Le général Athar Abbas, porte-parole de l'armée pakistanaise, a déclaré lundi 28 novembre que le raid de l'Otan pourrait avoir des conséquences sur la coopération entre Islamabad et les forces internationales. Or, le Pakistan est un allié essentiel de l'Alliance atlantique dans la lutte contre les talibans en Afghanistan.
Le général Abbas a fermement démenti que les militaires pakistanais aient tiré en premier et provoqué ainsi le bombardement aérien. Le Wall Street Journal, citant des responsables afghans et occidentaux, affirme dans son édition de lundi que des tirs provenant d'un poste militaire pakistanais ont été à l'origine des frappes de l'Otan. Selon ces responsables, les forces afghanes et de l'Isaf étaient sous le feu des soldats d'une base militaire pakistanaise. Les soldats de l'armée afghane auraient demandé un appui aérien. Un responsable afghan anonyme, cité par le journal américain, affirme que les hélicoptères et les avions de chasse de l'Otan sont intervenus pour protéger les troupes qui se croyaient être prises sous le feu des talibans.
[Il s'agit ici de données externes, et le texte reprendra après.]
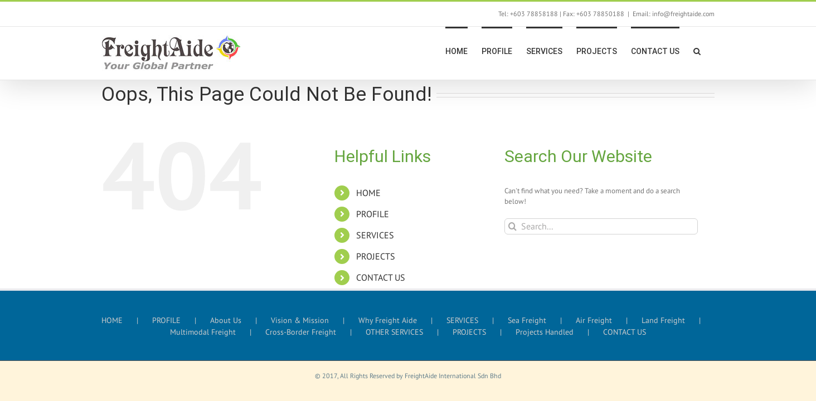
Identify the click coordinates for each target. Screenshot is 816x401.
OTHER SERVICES (394, 332)
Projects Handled (545, 332)
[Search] (512, 226)
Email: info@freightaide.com (674, 13)
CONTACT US (380, 277)
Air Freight (594, 320)
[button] (711, 50)
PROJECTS (375, 256)
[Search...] (601, 226)
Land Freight (663, 320)
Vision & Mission (300, 320)
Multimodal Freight (203, 332)
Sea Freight (527, 320)
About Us (225, 320)
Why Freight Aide (387, 320)
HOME (368, 192)
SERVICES (375, 235)
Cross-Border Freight (300, 332)
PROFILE (372, 213)
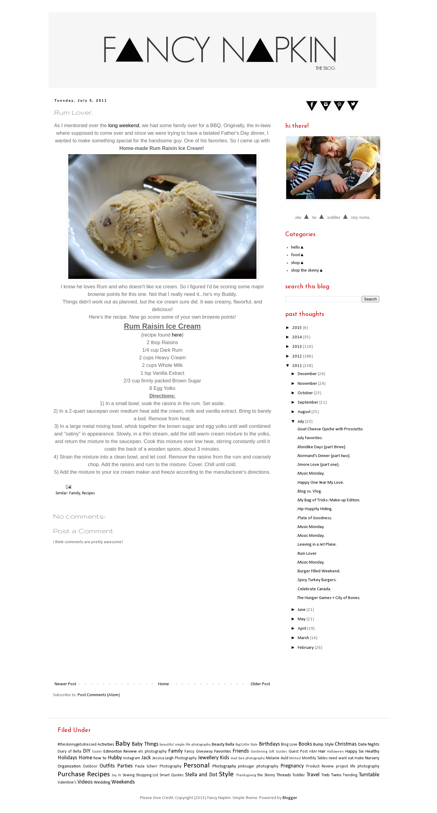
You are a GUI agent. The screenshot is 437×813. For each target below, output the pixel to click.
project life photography (357, 766)
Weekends (123, 782)
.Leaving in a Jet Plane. (317, 544)
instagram (131, 758)
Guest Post (298, 752)
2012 (297, 356)
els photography (152, 752)
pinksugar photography (258, 766)
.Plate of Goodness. (314, 518)
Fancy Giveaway (198, 752)
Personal (197, 765)
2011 (297, 366)
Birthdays (269, 744)
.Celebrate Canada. (314, 589)
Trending (350, 775)
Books (305, 744)
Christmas (346, 744)
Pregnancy (292, 766)
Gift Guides (278, 752)
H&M (313, 752)
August (304, 412)
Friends (240, 751)
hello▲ (297, 247)
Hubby (115, 758)
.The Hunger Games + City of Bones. (328, 598)
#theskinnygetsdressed (77, 745)
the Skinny (266, 775)
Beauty (218, 744)
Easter (97, 752)
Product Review (320, 766)
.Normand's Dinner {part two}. (324, 456)
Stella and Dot (201, 775)
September (308, 402)
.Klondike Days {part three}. (321, 447)
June (302, 610)
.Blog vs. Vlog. (309, 491)
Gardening (259, 752)
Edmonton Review (120, 751)
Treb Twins (331, 775)
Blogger (290, 798)
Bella (229, 744)
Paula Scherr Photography (158, 766)
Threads (283, 775)
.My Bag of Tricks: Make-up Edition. (328, 500)
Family (74, 493)
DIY (86, 751)
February (306, 647)
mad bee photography (248, 758)
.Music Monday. (310, 473)
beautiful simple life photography (185, 745)
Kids (224, 758)
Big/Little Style (246, 745)
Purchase (71, 774)
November (308, 383)
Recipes (88, 493)
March (304, 638)
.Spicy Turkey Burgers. (317, 580)
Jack (146, 758)
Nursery (372, 758)
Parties (125, 766)
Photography (224, 766)
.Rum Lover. (307, 553)
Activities (105, 744)
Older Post (260, 684)
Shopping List (147, 775)
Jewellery (208, 758)
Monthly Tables (315, 758)
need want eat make (346, 758)
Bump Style (323, 744)
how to (100, 758)
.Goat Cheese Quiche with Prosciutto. (330, 429)
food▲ (297, 255)
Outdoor (90, 766)
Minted (295, 758)
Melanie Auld (277, 758)
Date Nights (368, 744)
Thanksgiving (246, 775)
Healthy (372, 751)
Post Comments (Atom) (99, 695)
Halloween (335, 752)
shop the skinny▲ (307, 270)
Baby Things (145, 744)
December (308, 374)
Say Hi (116, 775)
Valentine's (67, 782)
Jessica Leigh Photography (174, 758)
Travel (313, 775)
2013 (297, 346)
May (302, 619)
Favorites (222, 751)
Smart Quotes (172, 775)
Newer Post (65, 684)
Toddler (298, 775)
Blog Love (289, 745)
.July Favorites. (310, 438)
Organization (69, 766)
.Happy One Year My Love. (320, 482)
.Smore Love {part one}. (318, 464)
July (301, 421)
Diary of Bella (69, 752)
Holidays (67, 758)
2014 (297, 337)
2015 (297, 328)
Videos (85, 782)
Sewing (128, 775)
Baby (122, 743)
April (302, 628)
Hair (322, 751)
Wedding (102, 782)
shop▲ (297, 263)
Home (163, 684)
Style (226, 774)
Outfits (107, 766)
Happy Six (354, 751)
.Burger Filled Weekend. (318, 571)
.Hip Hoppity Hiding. (315, 509)
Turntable (369, 775)
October (306, 393)
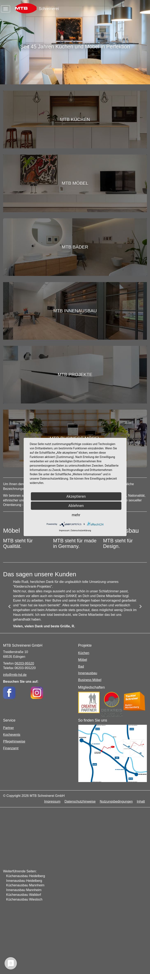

Le bombardement a eu lieu dans l'une des zones tribales pakistanaises frontalières de l'Afghanistan - repaires des insurgés islamistes, talibans pakistanais et leurs alliés d'al-Qaïda et base arrière des talibans afghans, qui ont multiplié ces dernières années leurs opérations de l'autre côté de la frontière.
Les affirmations du Wall Street Journal n'ont été confirmées ni par les autorités afghanes, ni par l'Otan, ni par les Etats-Unis, qui dirigent la force de l'Alliance atlantique en Afghanistan, Isaf.
L'armée pakistanaise, qui a enterré dimanche ses soldats en saluant des « martyrs », considère le bombardement de l'Otan comme une « agression » non provoquée. L'Alliance atlantique préfère parler d'« un tragique incident involontaire ».
Bavures à répétition
La frappe aérienne de l’Otan contre le poste de contrôle pakistanais situé près de la frontière afghane est l’une des plus graves bavures de l’Alliance durant les dix années de campagne afghane. Immédiatement après l’incident, Islamabad a pris des mesures de rétorsion. Le couloir sud qui permettait l’approvisionnement des forces de l’Otan en Afghanistan est complètement fermé. Le blocage du transport crée d’importantes difficultés pour les forces de l’Alliance, car le transit pakistanais est l’itinéraire le plus court, le plus pratique et le meilleur marché pour approvisionner les forces de la coalition.
De plus, les Pakistanais ont demandé aux Américains de quitter dans les 15 jours la base aérienne de Shamsi, dans la province du Baloutchistan où la CIA utilisait des drones pour lancer des attaques contre les talibans et al-Qaïda.
Washington et Islamabad, partenaires condamnés à s’entendre
Les relations entre les deux alliés se sont considérablement détériorées depuis la crise bilatérale provoquée par le raid clandestin de commandos américains qui avaient tué Oussama Ben Laden, le 2 mai dernier, à Abbottabad, dans le nord du Pakistan. A l’époque, les militaires pakistanais exigeaient déjà de revoir les relations avec les Etats-Unis qui avaient « enfreint la souveraineté pakistanaise ».
Personne ne semble savoir avec exactitude ce que s'est réellement passé samedi. Mais alors qu'une enquête de l'Isaf est en cours, la force de l'Otan en Afghanistan, comme les Etats-Unis, qui la dirigent, se sont efforcés d'arrondir les angles. Les analystes considèrent que tous les partenaires doivent prendre des mesures rapides, pour atténuer les tensions et éviter l'aggravation de la situation.
Les Pakistanais ont besoin des milliards de dollars d'aide américaine, que Washington leur verse depuis dix ans. Les Américains ont tout intérêt à préserver leur alliance avec Islamabad, tant qu'ils sont présents en Afghanistan. Par ailleurs, ils ne veulent pas prendre le risque de voir l'arsenal nucléaire pakistanais tomber aux mains des extrémistes.
La Chine « profondément choquée »
La Chine, allié traditionnel du Pakistan et son principal fournisseur d'armes, s'est dite "profondément choquée" et a demandé une enquête sur cette bavure. Le ministère des Affaires étrangères de Pékin a souligné que l'indépendance, la souveraineté et l'intégrité territoriale du Pakistan doivent être respectées. La Chine considère le Pakistan comme un important contrepoids face à l'Inde, pays qui à resserré ces dernières années ses liens avec les Etats-Unis.